Dear Friends,
 
It’s funny—eerily funny, some might say—how Lent falls upon you just as you’ve finished reading that last story, savoring that last poem from the Advent/Christmas issue of Dappled Things. What follows? A desert: a literary desert of forty-plus days that you must endure before rejoicing at last in the glory of Easter—and the delights of the new issue that comes with it! Dear reader, your days of penance are over: the Lent/Easter 2009 edition of Dappled Things, our most exciting issue to date, is now available online!
 
Once again we are blessed with a particularly strong batch of fiction pieces, including the grotesque and darkly humorous Black Market by August Roulaux—an abortion story like none you have read before—a profoundly affecting examination of a father’s struggles to reembrace his daughter in Fiorella de Maria’s Aftermath, and the terse, gripping subtlety of John Farrell’s A Circle of Cypresses, which delves deeply into life, death, marriage, love, and human yearning in deftly crafted prose:
 
“I am so sorry,” she said. She couldn’t think of anything else to say.

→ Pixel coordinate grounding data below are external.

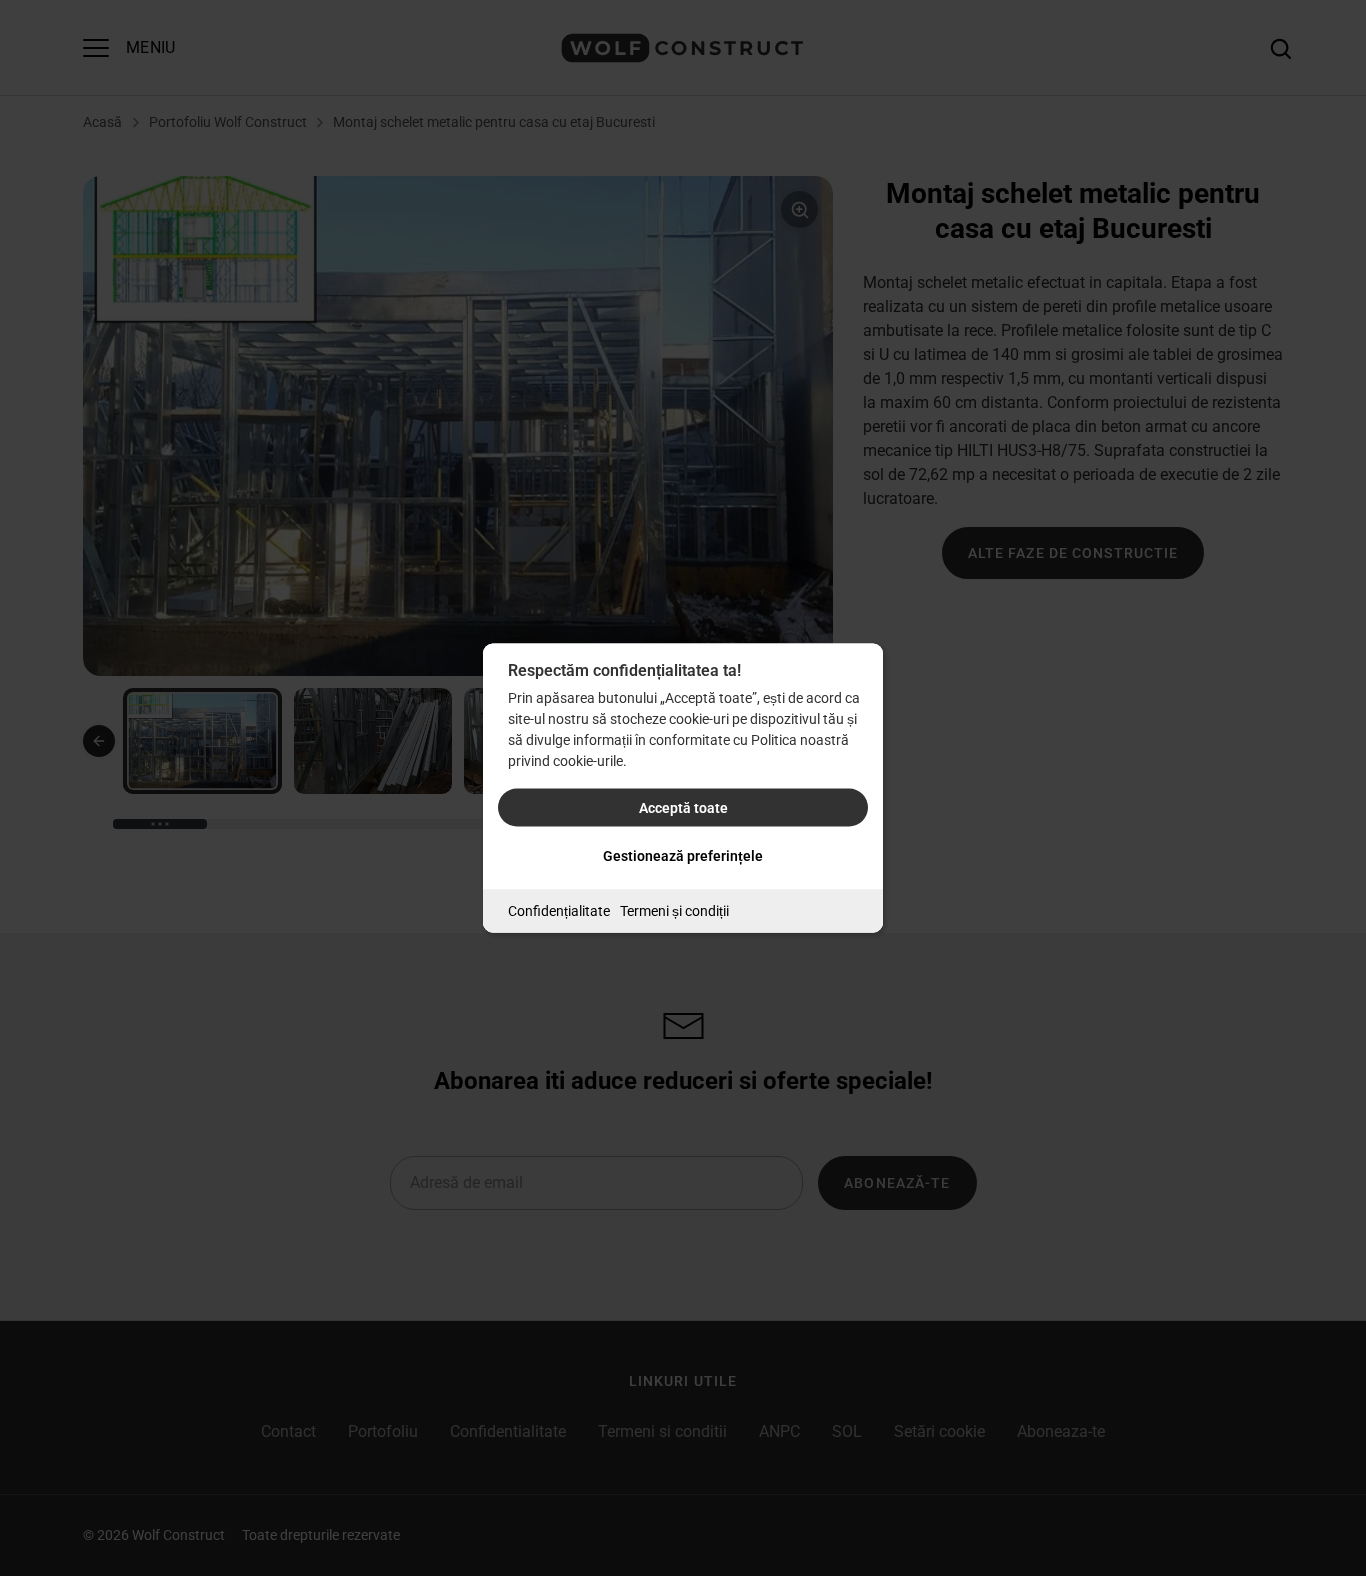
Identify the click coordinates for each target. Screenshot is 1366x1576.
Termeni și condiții (674, 911)
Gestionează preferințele (683, 856)
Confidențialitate (559, 911)
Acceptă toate (683, 808)
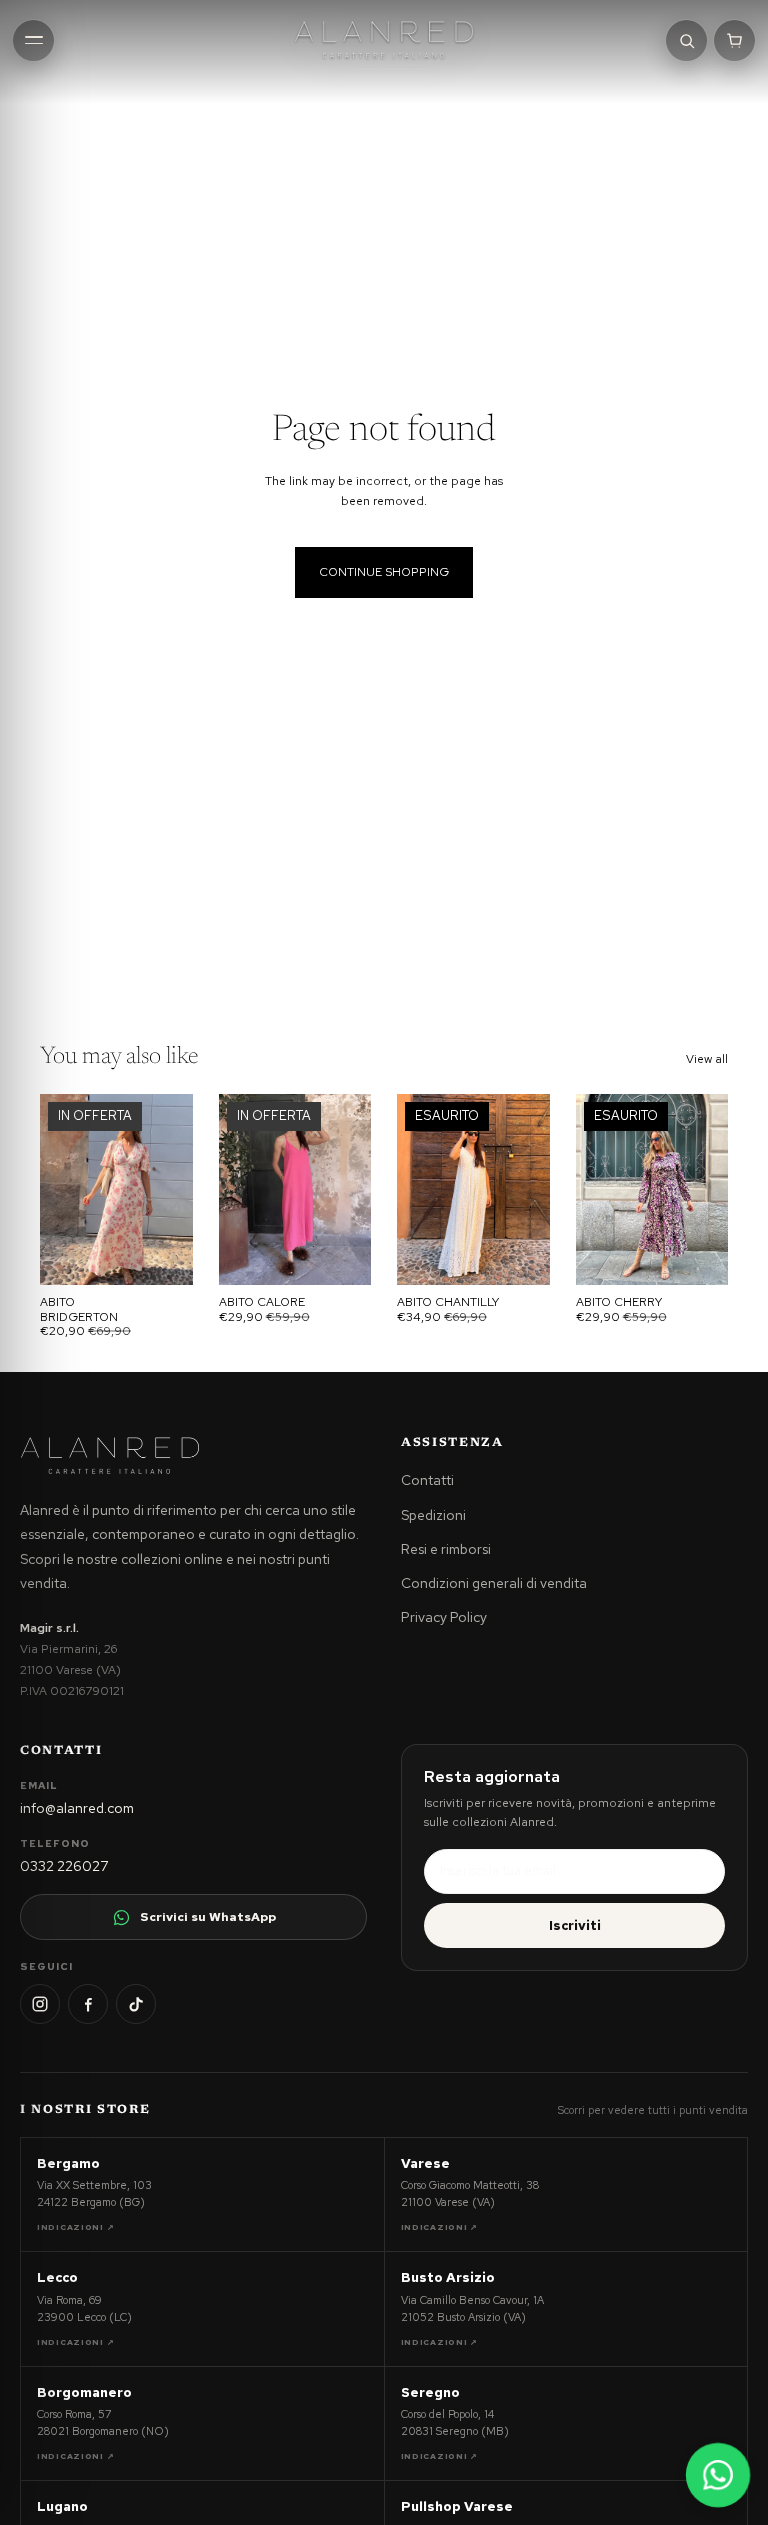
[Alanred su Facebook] (88, 2004)
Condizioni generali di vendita (494, 1583)
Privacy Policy (444, 1617)
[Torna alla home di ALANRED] (384, 40)
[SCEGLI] (162, 1254)
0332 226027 (64, 1866)
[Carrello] (734, 40)
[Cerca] (686, 40)
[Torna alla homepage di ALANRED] (110, 1456)
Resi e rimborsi (446, 1549)
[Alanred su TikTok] (136, 2004)
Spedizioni (433, 1515)
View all (707, 1059)
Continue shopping (384, 572)
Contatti (427, 1480)
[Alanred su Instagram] (40, 2004)
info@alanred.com (77, 1808)
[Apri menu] (33, 40)
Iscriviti (575, 1925)
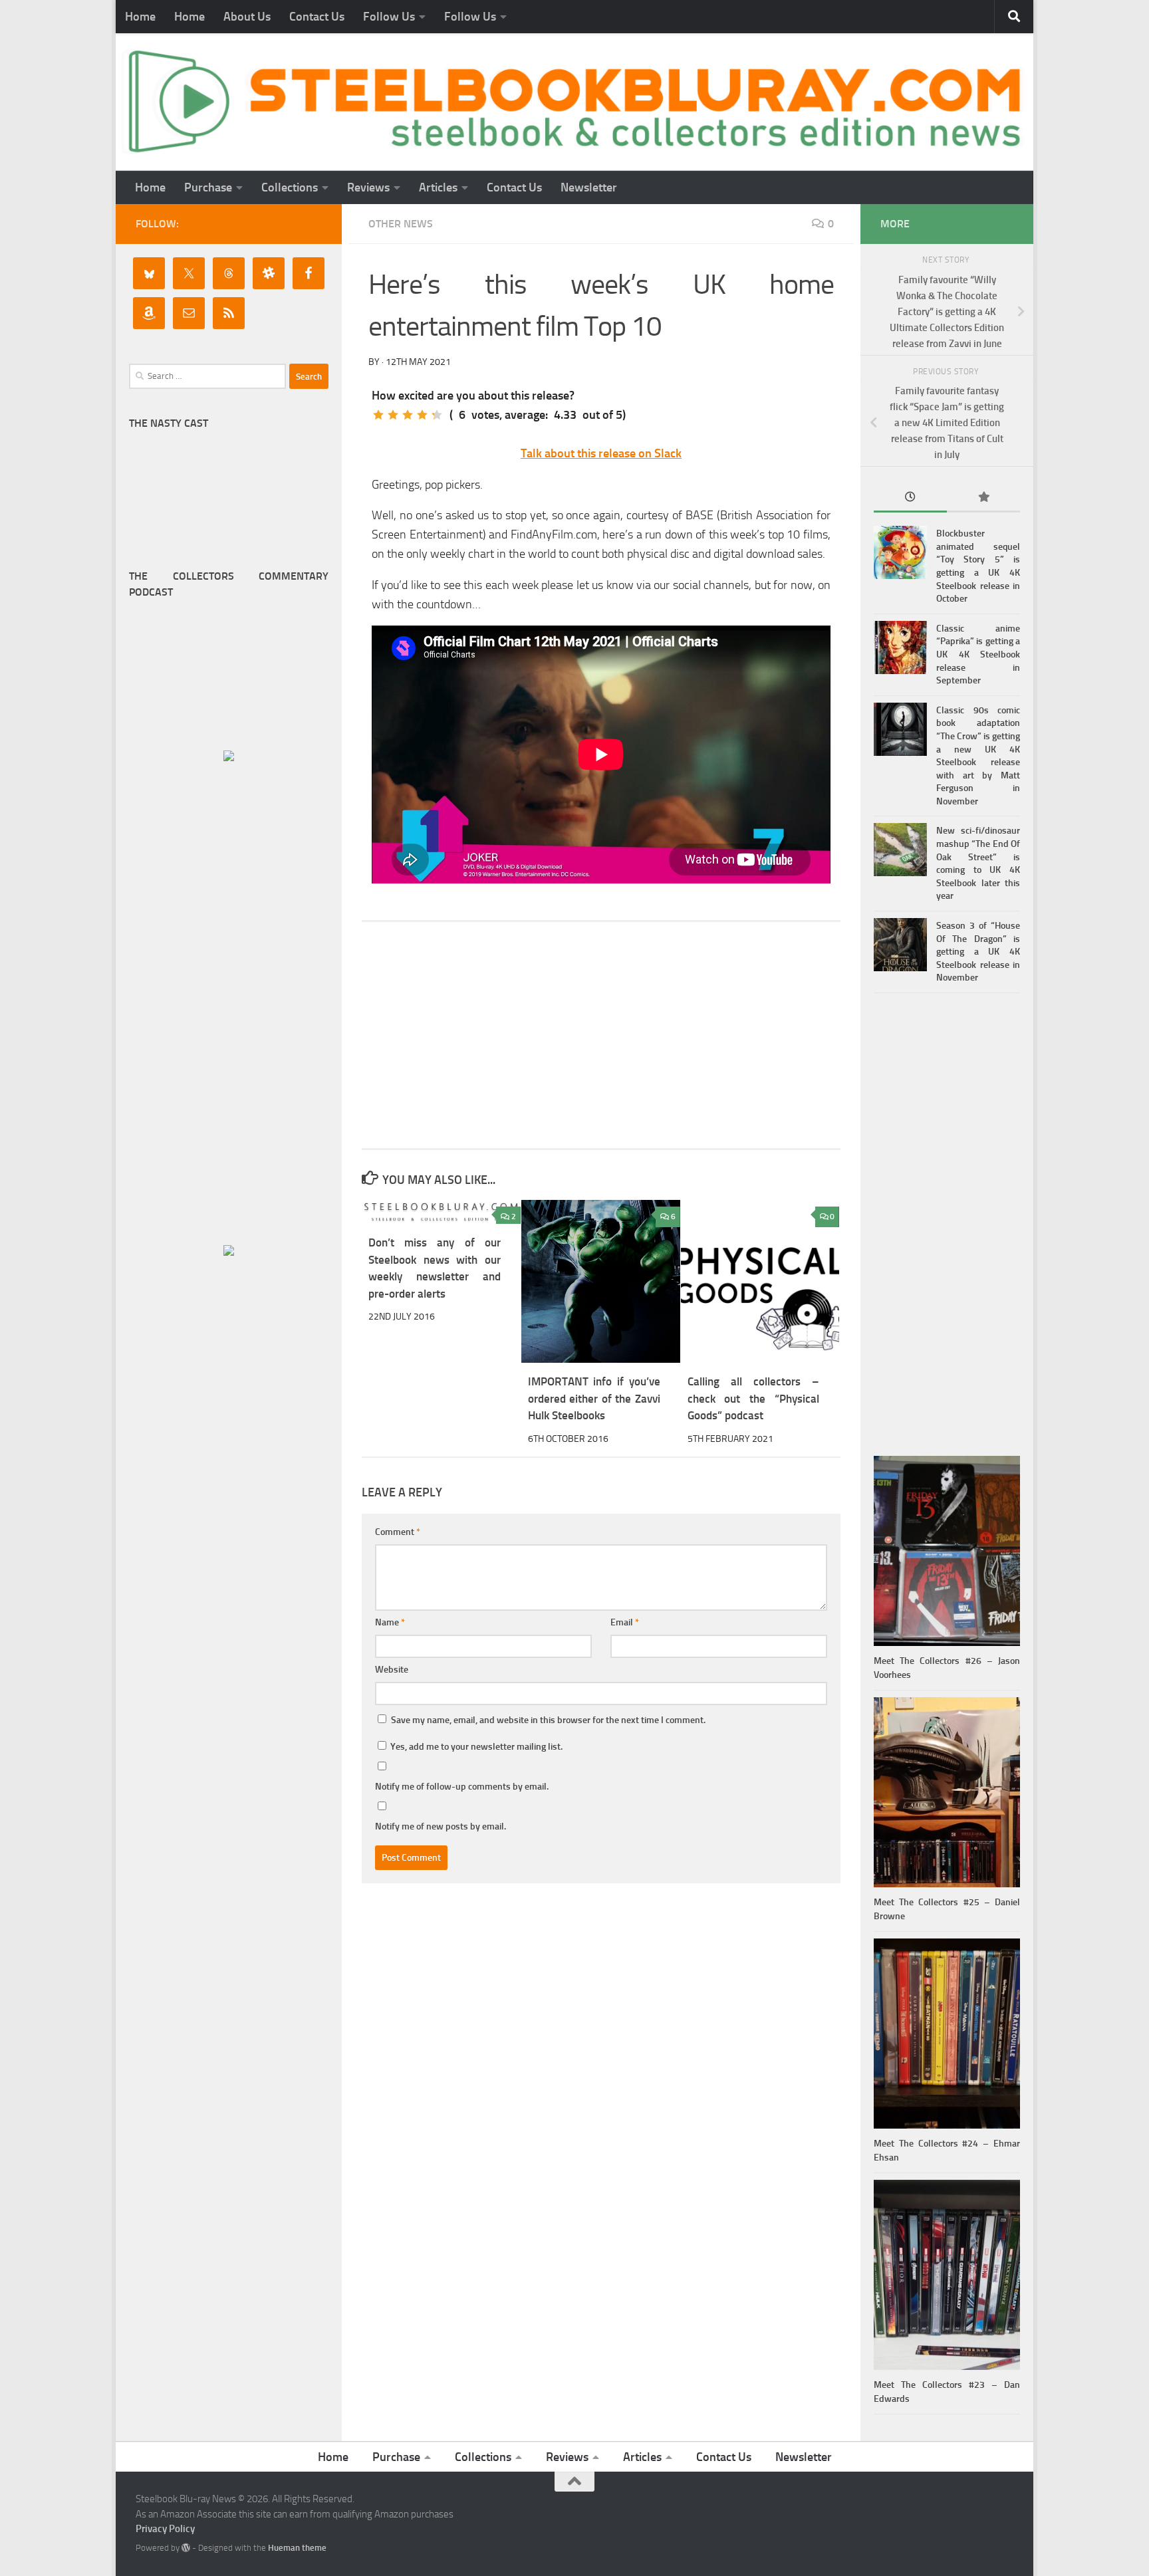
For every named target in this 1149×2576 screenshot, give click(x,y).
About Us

But Mr . Peebles didn’t need any prompting. “I’m glad you’re all right. The sergeant there, or captain, at the police station said neither of you was hurt, and that’s a good thing.”
She nodded without remembering to say yes.
“Are you there, Mrs. Gordon?”
“I just feel . . . I suppose it’s us—I mean we should’ve been the ones calling  you.” Mrs. Gordon.  It was  the first  time  since their wedding  celebration  anyone  had  referred  to  her  as Mrs. Gordon.
 
Looking for something meaty? In our feature article, “Prudence and the Providence of Plot”, Br. Bruno M. Shah, O.P., takes questions of fiction, as developed by E. M. Forster, and applies them to larger philosophical questions of the narrative of human life in the context of man’s journey toward (or away from) God:
 
An author’s insight into human nature cannot be exhausted by his characterizations. Somehow, homo fictus possesses a transcendent meaning that is capable of “opening out” beyond the novel’s horizon of mundane action. But what is this trans-narratival dynamism about, and what does it have to do with our own, concrete lives?
 
This little taste will have whetted your appetite—but the full article is only available in our printed edition! For those of you who have still neglected to subscribe, this must be the final spur!  Subscribe without delay!
 
Our offerings for Art & Photography feature a single artist. Sarah Ortiz, recently returned from a trip to Granada, Nicaragua, provides us with a vivid and striking photojournal. In the exquisite colors of everyday life, Mrs. Ortiz captures the earthy splendor of the human scene.
 
We have a striking collection of poetry—vivid and clever as with Robert MacArthur’s “The Cheshire Cat,” or full of haunting longing as with Fiorella de Maria’s “Widow’s Walk”. Returning poet R. S. Mitchell ponders the deep causes of this dappled universe in his mind-teasing, masterfully crafted poem “Reading Pascal at Mint Springs”:
 
Feel the earth of your situation
and smell the lake and, beyond, see
circling vulture, run of ridge,
for the puzzled trees bespeak
the jigsaw jointure of impression,
yellow and green and sheen of lake.
 
As always, our editors are eager to provide you with reviews and interviews. This issue, our intrepid editor-in-chief Katy Carl single-handedly gives us the fruits of her conversation with author Andrew McNabb, as well as a review of his new story collection, The Body of This. A second review deserves particular mention: Amor de Lohn is the first published collection of poetry by Gabriel Olearnik. His name should be familiar to you all, as he was first published here, in Dappled Things! Many congratulations to Mr. Olearnik!
 
Alongside these fascinating features, we offer two editor-produced essays: A Tribute to Fr. Richard John Neuhaus, written by one of his young former collaborators at First Things, our own Mary Angelita Ruiz; and, for those who remember Katy Carl’s insightful discussion of Self-Gift and the Literary Vocation, we offer a complementary reflection from another side of the artistic life, as Eleanor Bourg Donlon speaks of Publishing for Papists: Marketing the Literary Vocation.
 
These are just a few of the many, many more excellent fiction pieces, essays, poems, and works of art we have to offer you this issue.